### Data to use
☆ ☆ ☆ ☆ ☆ ☆ ☆

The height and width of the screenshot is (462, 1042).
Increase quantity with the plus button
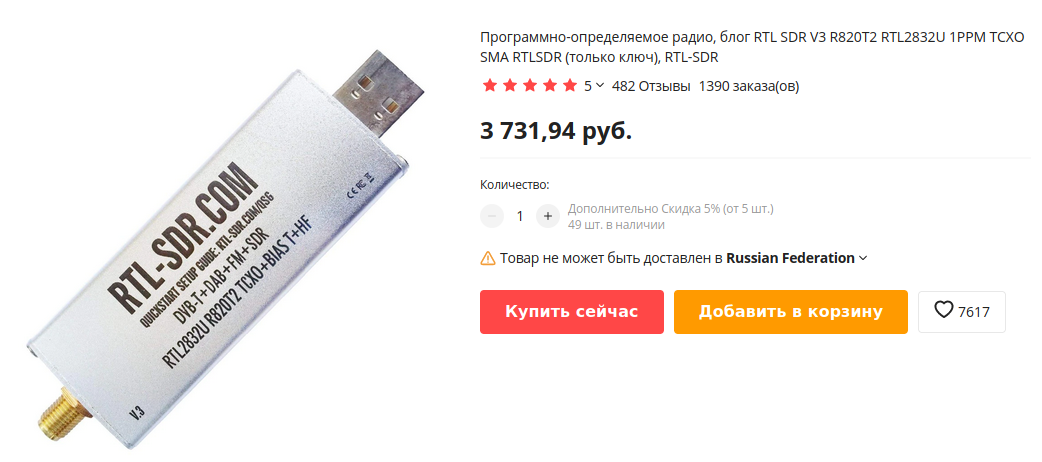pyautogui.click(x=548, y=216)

☆ ☆ ☆ ☆ ☆ ☆ ☆

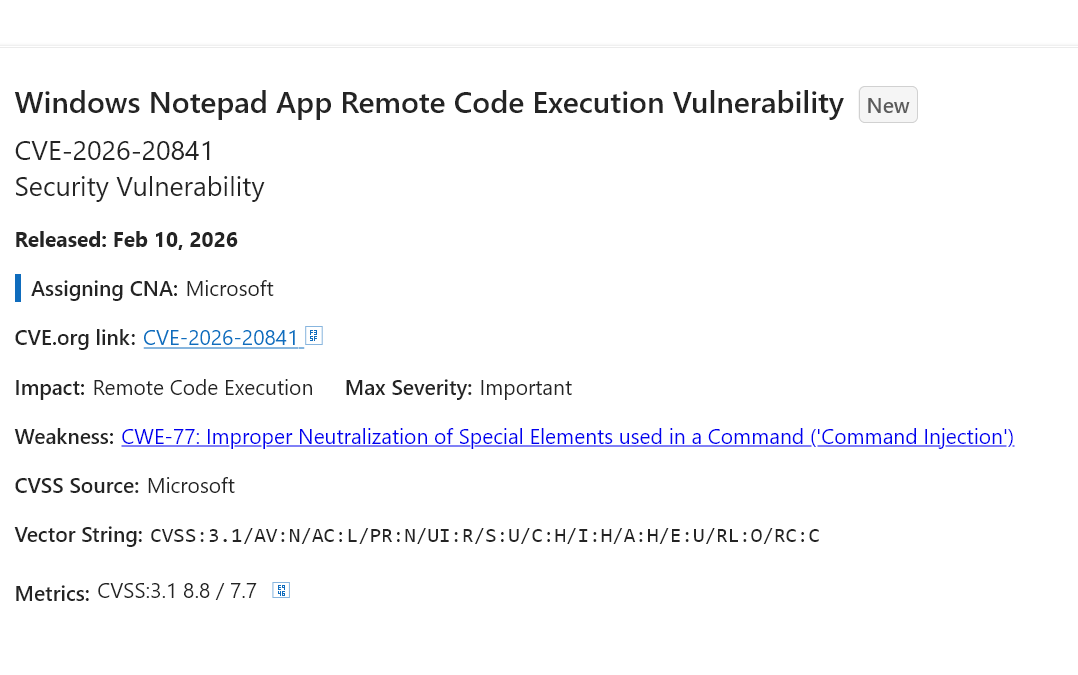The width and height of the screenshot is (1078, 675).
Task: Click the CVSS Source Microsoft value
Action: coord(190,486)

☆ ☆ ☆ ☆ ☆ ☆ ☆

Reproduce the records verbatim, beginning at the line that has "The height and" and stopping after the line that has "pyautogui.click(x=548, y=216)". Omit the pictures.

The height and width of the screenshot is (462, 1042).
Increase quantity with the plus button
pyautogui.click(x=548, y=216)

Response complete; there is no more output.